Agora, Londres vai poder rever parte desse acervo que, em 1944, atraiu cerca de 100 mil pessoas – um recorde até mesmo para os padrões da época.
Três anos de pesquisas de Hayle Gadelha, adido cultural do Brasil em Londres, resultaram em uma exposição que reúne 24 obras pela primeira vez desde 1944. Chamada de “A Arte da Diplomacia: Modernismo Brasileiro Pintado para a Guerra”, a exposição será aberta na embaixada brasileira em Londres na sexta-feira, 6 de abril, permanecendo em cartaz até 22 de maio. Duas obras de Tarsila do Amaral, que atualmente é tema de uma exposição individual no Museu de Arte Moderna de Nova York. Art (MoMA), foram emprestadas por um colecionador particular do Brasil para esta mostra.
Na década de 1940, o RA era um local incomum para qualquer mostra de arte moderna. Seu presidente, Alfred Munnings, zombava de artistas não tradicionais, especialmente se fossem estrangeiros. Picasso, cujo nome ele normalmente escrevia “Piccasso”, era um alvo especial do ultraje de Munnings.
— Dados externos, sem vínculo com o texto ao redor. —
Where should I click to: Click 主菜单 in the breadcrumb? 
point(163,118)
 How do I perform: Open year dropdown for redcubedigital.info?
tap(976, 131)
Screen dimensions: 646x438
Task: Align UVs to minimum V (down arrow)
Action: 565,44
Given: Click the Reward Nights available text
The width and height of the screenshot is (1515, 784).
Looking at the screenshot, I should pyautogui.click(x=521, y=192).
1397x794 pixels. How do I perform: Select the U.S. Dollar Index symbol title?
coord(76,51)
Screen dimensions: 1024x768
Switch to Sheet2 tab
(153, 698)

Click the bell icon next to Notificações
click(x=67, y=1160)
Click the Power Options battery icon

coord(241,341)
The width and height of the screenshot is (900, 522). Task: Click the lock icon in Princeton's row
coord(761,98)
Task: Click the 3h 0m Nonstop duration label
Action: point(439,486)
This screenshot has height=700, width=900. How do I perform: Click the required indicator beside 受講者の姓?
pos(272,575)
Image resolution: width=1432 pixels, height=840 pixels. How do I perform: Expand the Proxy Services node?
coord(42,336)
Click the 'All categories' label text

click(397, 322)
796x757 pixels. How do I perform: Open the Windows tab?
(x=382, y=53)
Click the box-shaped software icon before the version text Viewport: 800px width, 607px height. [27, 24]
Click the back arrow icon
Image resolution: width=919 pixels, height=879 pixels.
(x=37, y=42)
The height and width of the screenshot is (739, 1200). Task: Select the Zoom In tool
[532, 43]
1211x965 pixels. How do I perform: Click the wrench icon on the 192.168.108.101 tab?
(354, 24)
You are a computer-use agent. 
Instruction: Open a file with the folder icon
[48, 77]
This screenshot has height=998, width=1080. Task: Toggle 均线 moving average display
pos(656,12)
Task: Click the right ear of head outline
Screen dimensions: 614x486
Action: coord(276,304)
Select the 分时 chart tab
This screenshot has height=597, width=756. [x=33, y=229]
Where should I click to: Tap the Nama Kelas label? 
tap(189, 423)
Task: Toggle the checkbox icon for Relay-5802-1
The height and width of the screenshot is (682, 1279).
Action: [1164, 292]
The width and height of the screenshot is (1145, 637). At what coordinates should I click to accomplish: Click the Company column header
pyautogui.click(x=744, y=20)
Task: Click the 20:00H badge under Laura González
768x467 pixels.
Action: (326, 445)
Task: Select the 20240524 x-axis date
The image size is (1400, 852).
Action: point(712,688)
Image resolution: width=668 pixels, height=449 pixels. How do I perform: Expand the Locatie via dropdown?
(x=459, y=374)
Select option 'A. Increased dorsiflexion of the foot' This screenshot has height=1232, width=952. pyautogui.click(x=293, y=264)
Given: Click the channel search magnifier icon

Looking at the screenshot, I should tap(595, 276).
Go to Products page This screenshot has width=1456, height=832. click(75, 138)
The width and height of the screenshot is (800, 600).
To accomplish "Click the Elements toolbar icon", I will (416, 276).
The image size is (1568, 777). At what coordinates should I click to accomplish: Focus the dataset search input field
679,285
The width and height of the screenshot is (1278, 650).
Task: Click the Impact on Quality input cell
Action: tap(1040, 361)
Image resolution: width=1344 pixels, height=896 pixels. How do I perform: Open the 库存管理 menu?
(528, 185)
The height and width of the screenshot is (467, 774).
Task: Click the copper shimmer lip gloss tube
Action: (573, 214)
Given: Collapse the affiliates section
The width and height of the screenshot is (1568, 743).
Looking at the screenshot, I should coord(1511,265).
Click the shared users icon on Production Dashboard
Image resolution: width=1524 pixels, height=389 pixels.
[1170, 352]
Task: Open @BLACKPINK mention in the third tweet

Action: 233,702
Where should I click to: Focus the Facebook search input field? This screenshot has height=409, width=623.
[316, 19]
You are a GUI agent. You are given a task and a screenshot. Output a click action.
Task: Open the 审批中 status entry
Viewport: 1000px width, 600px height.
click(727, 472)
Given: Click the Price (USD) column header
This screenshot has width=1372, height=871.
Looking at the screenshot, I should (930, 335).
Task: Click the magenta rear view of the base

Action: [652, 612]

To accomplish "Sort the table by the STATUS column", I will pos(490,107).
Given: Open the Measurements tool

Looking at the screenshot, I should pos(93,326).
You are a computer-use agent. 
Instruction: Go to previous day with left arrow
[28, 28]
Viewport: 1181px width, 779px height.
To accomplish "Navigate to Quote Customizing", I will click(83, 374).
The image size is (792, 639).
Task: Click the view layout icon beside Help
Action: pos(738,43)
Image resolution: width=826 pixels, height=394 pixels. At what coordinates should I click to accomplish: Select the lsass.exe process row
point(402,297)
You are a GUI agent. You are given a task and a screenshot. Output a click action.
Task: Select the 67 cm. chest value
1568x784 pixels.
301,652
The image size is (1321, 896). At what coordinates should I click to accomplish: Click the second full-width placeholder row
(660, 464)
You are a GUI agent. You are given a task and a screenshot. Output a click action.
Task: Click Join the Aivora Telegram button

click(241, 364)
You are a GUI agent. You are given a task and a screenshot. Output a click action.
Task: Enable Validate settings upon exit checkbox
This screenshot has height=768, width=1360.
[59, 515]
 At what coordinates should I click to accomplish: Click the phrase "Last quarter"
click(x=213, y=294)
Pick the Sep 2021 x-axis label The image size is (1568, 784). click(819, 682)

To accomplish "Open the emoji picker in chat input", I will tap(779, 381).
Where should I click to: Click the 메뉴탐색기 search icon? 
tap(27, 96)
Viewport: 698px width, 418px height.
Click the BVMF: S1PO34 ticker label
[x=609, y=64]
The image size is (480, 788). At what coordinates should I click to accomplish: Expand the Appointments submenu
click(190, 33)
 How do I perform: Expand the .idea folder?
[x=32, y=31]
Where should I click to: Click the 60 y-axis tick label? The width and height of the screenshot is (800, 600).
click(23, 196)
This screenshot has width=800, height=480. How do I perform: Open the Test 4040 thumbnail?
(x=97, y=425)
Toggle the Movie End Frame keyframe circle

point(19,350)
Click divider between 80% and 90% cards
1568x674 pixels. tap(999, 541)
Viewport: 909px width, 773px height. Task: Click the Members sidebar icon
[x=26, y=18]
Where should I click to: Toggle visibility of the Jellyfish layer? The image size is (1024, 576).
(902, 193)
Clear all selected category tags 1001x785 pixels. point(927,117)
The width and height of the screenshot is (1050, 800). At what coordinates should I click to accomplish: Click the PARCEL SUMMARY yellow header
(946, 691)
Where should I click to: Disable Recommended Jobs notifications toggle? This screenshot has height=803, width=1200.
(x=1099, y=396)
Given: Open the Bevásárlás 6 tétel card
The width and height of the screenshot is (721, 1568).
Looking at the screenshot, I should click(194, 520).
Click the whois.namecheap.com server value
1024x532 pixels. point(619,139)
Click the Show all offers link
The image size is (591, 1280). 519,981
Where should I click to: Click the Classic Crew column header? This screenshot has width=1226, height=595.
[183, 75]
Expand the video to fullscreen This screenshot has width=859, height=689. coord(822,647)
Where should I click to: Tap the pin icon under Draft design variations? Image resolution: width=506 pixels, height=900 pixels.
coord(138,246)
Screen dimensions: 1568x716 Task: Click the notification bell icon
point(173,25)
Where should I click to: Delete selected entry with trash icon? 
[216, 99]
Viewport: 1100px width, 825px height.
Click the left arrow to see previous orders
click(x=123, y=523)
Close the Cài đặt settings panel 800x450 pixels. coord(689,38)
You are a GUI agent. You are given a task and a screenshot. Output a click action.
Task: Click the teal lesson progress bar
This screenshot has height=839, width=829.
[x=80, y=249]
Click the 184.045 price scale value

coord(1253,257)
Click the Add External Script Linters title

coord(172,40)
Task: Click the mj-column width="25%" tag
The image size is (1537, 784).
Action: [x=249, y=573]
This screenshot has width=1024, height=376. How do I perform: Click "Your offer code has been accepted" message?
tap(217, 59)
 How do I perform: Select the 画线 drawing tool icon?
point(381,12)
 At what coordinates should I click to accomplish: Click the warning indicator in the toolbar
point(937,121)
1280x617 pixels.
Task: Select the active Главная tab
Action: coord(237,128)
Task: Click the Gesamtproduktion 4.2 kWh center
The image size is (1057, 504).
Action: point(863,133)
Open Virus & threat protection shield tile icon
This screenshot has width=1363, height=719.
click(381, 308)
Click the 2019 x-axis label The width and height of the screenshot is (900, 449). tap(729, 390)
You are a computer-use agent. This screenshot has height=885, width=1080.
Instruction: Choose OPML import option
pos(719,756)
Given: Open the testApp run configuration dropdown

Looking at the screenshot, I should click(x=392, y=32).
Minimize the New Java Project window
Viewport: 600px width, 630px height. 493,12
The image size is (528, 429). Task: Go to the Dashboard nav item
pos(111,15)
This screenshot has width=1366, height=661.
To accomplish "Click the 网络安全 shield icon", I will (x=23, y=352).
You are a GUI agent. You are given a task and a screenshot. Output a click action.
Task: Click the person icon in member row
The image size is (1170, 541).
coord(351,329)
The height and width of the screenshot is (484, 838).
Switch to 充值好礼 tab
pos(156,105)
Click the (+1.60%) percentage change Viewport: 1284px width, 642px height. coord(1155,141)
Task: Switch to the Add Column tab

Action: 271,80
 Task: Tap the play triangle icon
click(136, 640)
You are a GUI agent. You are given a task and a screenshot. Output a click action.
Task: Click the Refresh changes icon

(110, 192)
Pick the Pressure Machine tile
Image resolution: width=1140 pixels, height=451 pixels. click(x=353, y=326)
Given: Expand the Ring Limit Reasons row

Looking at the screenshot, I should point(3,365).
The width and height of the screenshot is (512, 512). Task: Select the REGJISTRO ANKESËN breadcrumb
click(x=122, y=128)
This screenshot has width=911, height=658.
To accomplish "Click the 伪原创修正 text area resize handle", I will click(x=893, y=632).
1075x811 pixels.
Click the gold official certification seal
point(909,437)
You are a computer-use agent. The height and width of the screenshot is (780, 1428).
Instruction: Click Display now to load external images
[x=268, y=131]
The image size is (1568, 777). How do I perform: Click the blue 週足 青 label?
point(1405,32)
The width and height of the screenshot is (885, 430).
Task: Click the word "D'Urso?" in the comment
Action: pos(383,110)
“Os britânicos esperavam uma arte ingênua e colorida”, diz Gadelha. Em vez disso, eles descobriram trabalhos de ponta feitos por Tarsila do Amaral, Candido Portinari e Roberto Burle Marx, entre outros. Eles também foram surpreendidos por uma exposição fotográfica da moderna arquitetura brasileira, incluindo imagens de alguns dos primeiros trabalhos de Oscar Niemeyer.
Sofisticação
Apesar do sucesso, especialistas dizem que a maioria das obras contrariaram as expectativas do público britânico que, pelas reações, esperavam algo “menos europeu”.
Para Adrian Locke, curador da nova exposição, o Reino Unido não estava aberto à ideia de que o Brasil poderia ser “uma nação sofisticada e culturalmente progressista”.
“Mas os brasileiros mostraram, de um modo geral, uma arte que fugia dos estereótipos e da sensualidade”, explica o chefe do setor cultural da Embaixada do Brasil em Londres e pesquisador do Brazil Institute, do King’s College London, Hayle Gadelha.
Coube a ele fazer um trabalho de detetive para rastrear onde estavam as obras. Localizou metade delas, sendo que 25 estão em museus e galerias de arte do Reino Unido que cederam os quadros para a nova montagem.
Para Gadelha, que transformou o impacto da exibição de 1944 em tese de doutorado, a exposição foi um movimento diplomático que tinha, como pano de fundo, a busca do Brasil de se colocar como potência global a partir cultura. Mas acabou sendo uma iniciativa isolada.
“Houve uma descontinuidade, e algo do tipo demorou muito para se repetir”, explica.